Ils arrivèrent à un lac. Mais ce lac semblait différent. Il était désert.
On était hors des périodes saisonnières soit.
Mais il ne semblait pas simplement inhabitée, il semblait inanimé. Pas de bruit d’animaux, même le vent se taisait.
Le lac était sombre, l’eau semblait figée, c’était une grande surface noirâtre qui s’étendait devant eux.
Le lac était entouré d’un grand nombre d’arbres. Là aussi ils semblaient comme éteints. Aucune marque d’activité vivante.
Mais la grand-mère insouciante n’en avait que faire et le remarquait à peine. Pour elle c’était une aubaine, un lac juste pour eux, si calme qui pourrait lui permettre de faire tranquillement sa sieste au coin d’un chêne après le pique nique.

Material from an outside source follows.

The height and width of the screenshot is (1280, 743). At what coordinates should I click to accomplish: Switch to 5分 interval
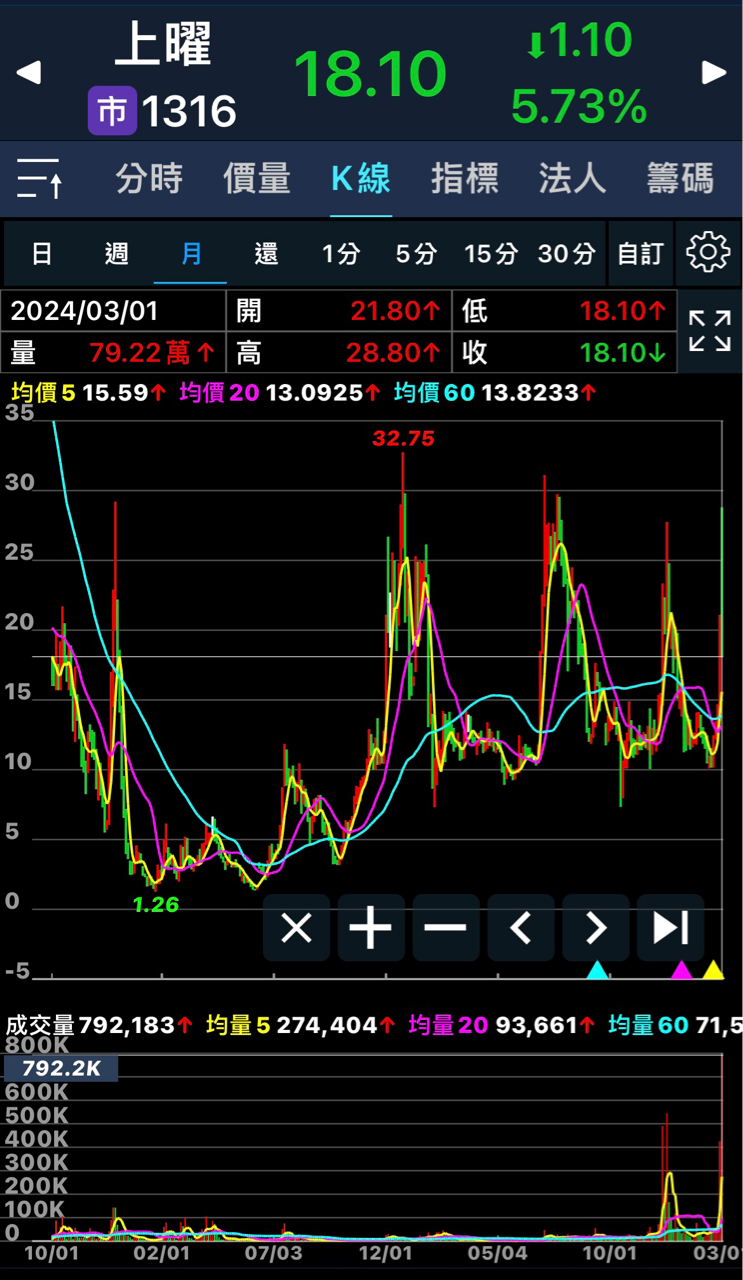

Pour l’instant on n’en était pas encore là.
La petite fille regardait avec fascination cette eau. Elle commença alors à demander avec instance d’aller se baigner. Elle faisait des sauts partout autour de la grand-mère en la suppliant pour y aller. La grand-mère fit un simple geste de la main en souriant, ce qui était signe totale d’approbation.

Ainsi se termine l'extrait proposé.